[What you will do] Find each line in the rows below that contains the string "computer" and copy those lines out in full. Treat uppercase and lowercase as different.

[Data provided]
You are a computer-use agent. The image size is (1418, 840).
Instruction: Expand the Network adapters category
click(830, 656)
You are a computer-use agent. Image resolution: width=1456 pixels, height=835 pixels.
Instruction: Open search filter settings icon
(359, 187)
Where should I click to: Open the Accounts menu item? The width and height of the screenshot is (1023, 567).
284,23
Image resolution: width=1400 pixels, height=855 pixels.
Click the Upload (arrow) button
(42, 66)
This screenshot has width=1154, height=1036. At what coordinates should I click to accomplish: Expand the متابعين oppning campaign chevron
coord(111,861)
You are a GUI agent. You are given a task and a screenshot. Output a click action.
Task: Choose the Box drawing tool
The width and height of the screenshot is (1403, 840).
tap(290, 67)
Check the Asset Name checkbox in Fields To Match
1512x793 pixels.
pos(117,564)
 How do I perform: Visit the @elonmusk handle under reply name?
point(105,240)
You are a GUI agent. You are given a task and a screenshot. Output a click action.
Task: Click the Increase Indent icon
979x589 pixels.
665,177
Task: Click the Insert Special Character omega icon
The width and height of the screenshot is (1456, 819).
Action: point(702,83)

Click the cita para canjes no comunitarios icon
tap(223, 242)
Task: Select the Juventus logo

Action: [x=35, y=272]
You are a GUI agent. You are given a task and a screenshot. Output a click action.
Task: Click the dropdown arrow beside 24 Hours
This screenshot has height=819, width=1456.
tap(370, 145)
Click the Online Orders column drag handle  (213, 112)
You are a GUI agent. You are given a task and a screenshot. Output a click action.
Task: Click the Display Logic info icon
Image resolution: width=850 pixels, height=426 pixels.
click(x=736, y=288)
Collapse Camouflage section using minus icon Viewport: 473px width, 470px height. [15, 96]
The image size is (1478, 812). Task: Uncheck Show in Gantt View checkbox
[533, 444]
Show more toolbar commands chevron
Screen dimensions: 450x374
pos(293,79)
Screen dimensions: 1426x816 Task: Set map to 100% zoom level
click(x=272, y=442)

[Result for this task]
You are a computer-use agent. The image size is (1418, 840).
You are a computer-use agent. Image resolution: width=1456 pixels, height=835 pixels.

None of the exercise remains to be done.